Task prompt
Of all the entries below, only the lines from the one with "Given: Open the" up to and including the one with "This screenshot has width=1204, height=993." are to be duplicated exactly.

Records provided
_____

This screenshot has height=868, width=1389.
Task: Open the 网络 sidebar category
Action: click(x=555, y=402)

_____

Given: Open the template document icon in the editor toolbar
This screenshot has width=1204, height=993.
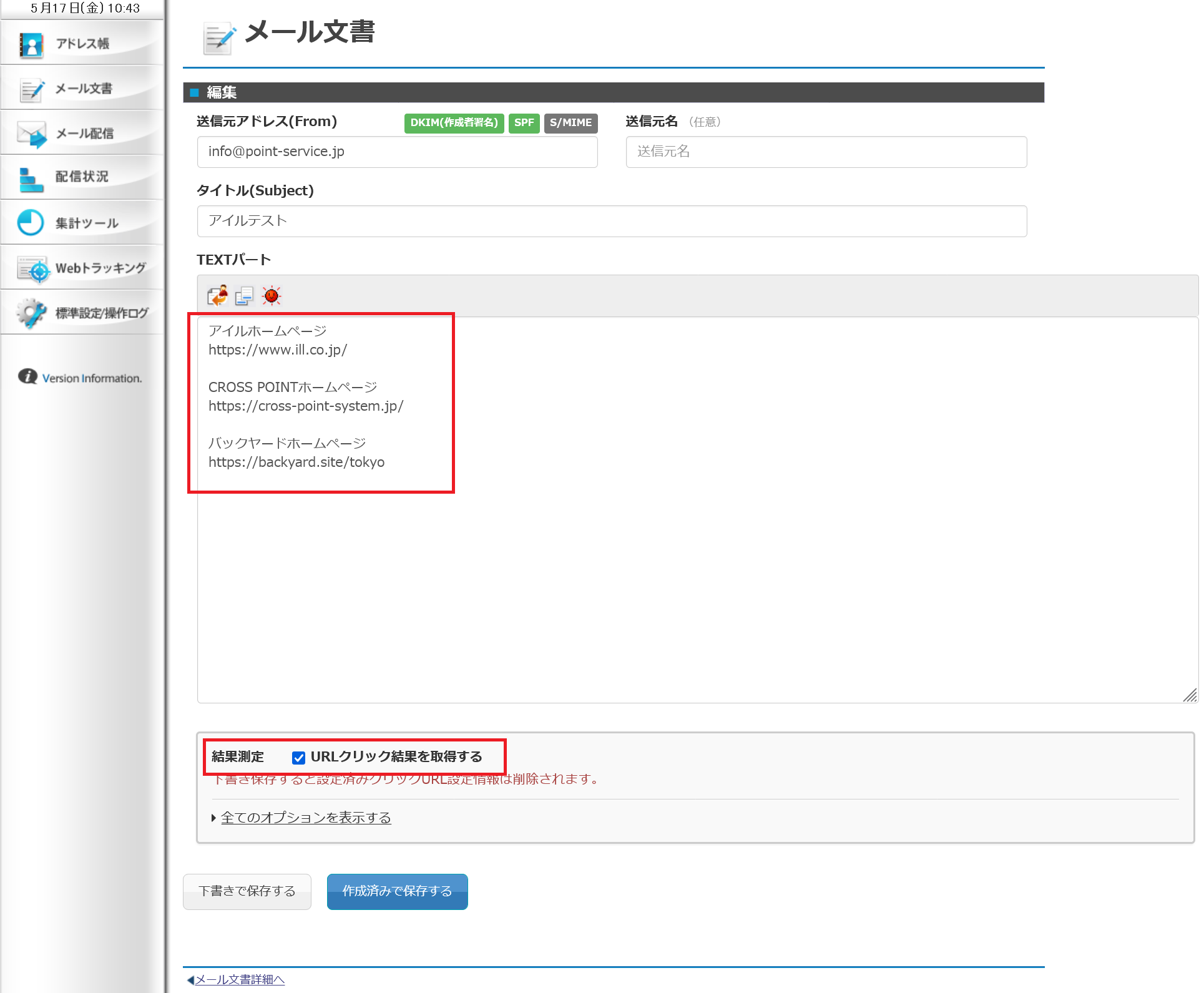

_____

Response
Given: Open the template document icon in the editor toolbar
This screenshot has width=1204, height=993.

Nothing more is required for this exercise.